Despite the remarkable advancement in technology, preoperative imaging studies do not permit a differential diagnosis of mucinous cystadenocarcinoma from other pancreatic cyst neoplasms, especially pseudocysts. Some cytologic and biologic investigations can help the diagnosis. Cytologic examination can reveal atypical epithelial cells containing mucin, but they are frequently uninformative [10]. High levels of CEA (greater than 400 ng/mL) and CA 19-9 (greater than 50,000 U/mL) in aspirated cystic fluid show good specificity [10]. In our case, the levels of CEA and CA 19-9 in the aspirates were 925 ng/mL and greater than 20,000 U/mL, respectively. The high levels of amylase and lipase in the aspirates, such as in our case, suggest the presence of communication with the pancreatic duct, although all other studies have failed to reveal this evidence. Some argue the possible risk of tumor cell seeding during fine-needle aspiration. However, no tumor cell seeding has been reported and the misdiagnosis of a pseudocyst can lead to inappropriate treatment of mucinous cystadenocarcinoma [10]. In this regard, exhaustive efforts are necessary in order to reach the exact diagnosis.

After the establishment of a diagnosis, aggressive and complete surgical approaches are warranted since mucinous cystadenocarcinomas show a better prognosis than the more common pancreatic ductal adenocarcinomas. The 5-year survival rate reaches 50- 72% for resected mucinous cystadenocarcinomas [10, 14, 15]. However, unless a mucinous cystadenocarcinoma is resected, the prognosis is as dismal as that for unresected ductal adenocarcinoma [7, 12]. And lymph node involvement is less common for mucinous cystadenocarcinoma (36%) than for ductal adenocarcinoma (69%) [16]. Finally, the curative resection rate is as high as 65-74% in several surveys [10, 15]. According to Sarr et al. mucinous cystadenocarcinomas tend to grow by pushing adjacent structures rather than by invading them [17]. However, as in our case, the tumor can invade the surrounding structures and, even in such circumstances, an aggressive resection including the structures invaded is warranted [10].

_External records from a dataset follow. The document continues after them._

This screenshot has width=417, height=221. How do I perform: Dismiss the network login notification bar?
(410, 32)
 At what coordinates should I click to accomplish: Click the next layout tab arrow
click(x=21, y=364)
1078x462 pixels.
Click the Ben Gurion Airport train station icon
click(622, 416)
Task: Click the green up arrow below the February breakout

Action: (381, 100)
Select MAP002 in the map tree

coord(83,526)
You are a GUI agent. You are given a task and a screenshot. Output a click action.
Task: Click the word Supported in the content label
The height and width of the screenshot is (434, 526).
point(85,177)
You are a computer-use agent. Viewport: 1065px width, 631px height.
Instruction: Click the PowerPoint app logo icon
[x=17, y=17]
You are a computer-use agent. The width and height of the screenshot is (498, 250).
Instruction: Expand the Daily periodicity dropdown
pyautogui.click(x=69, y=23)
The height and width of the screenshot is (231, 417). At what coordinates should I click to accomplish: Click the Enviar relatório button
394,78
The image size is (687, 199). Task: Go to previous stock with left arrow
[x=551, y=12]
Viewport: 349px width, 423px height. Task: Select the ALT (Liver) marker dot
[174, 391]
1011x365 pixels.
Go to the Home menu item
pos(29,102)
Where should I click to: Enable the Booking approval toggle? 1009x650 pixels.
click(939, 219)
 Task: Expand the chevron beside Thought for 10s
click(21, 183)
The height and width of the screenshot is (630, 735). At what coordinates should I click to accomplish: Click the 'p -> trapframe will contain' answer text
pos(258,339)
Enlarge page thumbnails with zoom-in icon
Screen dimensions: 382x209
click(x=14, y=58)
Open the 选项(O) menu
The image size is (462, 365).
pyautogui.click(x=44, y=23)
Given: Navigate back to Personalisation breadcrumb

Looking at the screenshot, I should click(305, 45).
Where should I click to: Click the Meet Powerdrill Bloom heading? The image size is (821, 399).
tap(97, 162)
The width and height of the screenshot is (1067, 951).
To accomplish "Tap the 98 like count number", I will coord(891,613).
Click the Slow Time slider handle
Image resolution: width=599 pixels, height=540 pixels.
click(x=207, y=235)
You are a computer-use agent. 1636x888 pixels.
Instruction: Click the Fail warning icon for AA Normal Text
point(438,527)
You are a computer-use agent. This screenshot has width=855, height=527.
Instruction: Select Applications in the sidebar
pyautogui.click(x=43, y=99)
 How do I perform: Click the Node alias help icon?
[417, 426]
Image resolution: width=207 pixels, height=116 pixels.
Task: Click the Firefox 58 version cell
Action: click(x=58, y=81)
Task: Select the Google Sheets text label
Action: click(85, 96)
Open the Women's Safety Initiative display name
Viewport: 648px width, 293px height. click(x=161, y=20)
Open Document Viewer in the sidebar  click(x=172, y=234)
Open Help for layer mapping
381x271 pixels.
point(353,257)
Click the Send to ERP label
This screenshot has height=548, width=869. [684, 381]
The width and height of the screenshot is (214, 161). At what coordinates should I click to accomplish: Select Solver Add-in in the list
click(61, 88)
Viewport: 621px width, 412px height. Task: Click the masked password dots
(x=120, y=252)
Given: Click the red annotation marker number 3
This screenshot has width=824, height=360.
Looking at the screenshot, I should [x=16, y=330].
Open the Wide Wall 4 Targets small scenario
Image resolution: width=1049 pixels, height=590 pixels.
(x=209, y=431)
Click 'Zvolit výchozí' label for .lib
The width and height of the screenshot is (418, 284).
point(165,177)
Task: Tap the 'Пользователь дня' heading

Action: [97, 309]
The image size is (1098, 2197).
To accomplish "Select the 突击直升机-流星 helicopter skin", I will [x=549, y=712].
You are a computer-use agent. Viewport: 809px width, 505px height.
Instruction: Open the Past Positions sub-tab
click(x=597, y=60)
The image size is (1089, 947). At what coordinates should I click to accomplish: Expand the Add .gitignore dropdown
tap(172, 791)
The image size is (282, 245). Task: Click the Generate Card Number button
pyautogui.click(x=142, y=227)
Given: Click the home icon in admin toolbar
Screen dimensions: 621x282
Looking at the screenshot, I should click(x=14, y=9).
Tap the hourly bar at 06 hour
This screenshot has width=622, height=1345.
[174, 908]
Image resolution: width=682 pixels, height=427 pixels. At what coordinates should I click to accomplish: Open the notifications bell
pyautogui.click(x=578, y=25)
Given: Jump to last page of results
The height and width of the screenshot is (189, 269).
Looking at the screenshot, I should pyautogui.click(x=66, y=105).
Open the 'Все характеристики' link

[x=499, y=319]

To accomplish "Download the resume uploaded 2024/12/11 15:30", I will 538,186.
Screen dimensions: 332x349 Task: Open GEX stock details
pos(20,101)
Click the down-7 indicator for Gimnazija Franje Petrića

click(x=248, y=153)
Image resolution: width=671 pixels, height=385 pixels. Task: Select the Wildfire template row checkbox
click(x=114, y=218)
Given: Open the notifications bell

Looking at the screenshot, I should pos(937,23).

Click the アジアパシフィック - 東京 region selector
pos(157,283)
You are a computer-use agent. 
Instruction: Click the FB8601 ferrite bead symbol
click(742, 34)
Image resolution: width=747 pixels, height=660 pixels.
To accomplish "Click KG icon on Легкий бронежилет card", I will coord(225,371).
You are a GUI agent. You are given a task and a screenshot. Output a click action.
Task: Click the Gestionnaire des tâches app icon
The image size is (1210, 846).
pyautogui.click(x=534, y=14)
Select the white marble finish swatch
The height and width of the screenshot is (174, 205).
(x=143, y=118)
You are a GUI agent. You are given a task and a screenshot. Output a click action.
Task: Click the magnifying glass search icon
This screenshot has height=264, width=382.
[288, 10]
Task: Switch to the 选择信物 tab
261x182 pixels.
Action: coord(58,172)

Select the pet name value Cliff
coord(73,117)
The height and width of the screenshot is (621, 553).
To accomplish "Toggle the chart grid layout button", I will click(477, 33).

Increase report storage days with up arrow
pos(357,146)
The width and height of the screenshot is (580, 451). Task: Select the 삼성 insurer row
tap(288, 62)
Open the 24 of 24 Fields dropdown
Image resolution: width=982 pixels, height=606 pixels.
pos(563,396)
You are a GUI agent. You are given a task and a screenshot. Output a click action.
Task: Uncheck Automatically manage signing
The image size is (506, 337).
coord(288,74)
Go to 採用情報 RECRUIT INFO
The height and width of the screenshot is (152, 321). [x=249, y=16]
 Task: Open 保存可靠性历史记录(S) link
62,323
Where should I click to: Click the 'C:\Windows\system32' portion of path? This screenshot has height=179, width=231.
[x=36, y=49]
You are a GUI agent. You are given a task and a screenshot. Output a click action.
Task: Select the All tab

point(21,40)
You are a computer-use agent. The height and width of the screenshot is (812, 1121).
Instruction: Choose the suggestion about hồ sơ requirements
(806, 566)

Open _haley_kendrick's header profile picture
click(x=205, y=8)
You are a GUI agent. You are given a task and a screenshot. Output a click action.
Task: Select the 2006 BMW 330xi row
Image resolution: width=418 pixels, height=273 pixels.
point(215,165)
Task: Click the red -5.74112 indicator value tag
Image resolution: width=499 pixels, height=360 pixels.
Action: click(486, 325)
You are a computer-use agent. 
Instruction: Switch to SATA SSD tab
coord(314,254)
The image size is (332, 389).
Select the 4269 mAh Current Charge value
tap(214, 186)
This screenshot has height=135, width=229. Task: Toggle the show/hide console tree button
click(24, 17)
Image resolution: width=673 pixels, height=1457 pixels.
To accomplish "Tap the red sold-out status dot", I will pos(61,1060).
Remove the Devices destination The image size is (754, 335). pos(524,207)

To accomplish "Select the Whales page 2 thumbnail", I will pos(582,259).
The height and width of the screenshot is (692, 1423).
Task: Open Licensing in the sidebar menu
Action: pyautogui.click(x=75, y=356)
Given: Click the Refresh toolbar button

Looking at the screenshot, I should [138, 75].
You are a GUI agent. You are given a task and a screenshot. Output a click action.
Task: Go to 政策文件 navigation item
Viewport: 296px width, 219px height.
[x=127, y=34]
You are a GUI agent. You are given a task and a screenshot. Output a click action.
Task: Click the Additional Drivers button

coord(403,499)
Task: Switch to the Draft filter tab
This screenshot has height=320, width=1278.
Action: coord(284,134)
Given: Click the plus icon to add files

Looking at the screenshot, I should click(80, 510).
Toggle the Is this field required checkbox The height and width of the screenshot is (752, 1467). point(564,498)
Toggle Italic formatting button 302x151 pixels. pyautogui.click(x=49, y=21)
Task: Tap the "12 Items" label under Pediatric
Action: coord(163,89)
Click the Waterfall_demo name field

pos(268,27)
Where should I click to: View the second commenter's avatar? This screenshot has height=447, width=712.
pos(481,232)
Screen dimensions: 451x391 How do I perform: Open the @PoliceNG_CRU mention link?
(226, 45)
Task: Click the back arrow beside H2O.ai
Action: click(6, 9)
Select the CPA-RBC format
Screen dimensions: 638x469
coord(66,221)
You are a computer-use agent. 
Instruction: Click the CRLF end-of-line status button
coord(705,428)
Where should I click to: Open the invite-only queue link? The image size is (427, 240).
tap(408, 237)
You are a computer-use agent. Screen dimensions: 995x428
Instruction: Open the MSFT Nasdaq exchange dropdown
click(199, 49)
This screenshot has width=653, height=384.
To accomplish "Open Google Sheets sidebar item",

In particular, a more aggressive en-bloc pancreaticoduodenectomy including superior mesenteric veinportal vein resection has recently been performed with decreased surgical complications due to improvement in the surgical technique and postoperative management [18]. The resected portal tract can be reconstructed with a direct end-to-end anastomosis when the length of resection is adequate to provide a tension-free anastomosis. But larger segments of resection need a graft for reconstruction with a saphenous vein, an iliac vein, an internal jugular vein or a synthetic vascular prosthesis [18, 19]. In our case, we used splenic vein interposition grafting exclusively because there was no evidence of tumor invasion into the splenic vein and it was already included in the specimen.

In summary, even though mucinous cystadenocarcinomas can have diverse clinicopathological features, its presence in male patients and in the pancreatic head is extremely rare. Therefore, it is important to make an exact diagnosis in order to determine and provide the proper management. Since mucinous cystadenocarcinoma has a relatively good prognosis, an aggressive surgical approach with major vascular resection is warranted in well-selected patients. Splenic vein interposition grafting could be used in the cases which undergo a total pancreaticoduodenectomy with resection of superior mesenteric vein-portal vein confluence, if the splenic vein is healthy.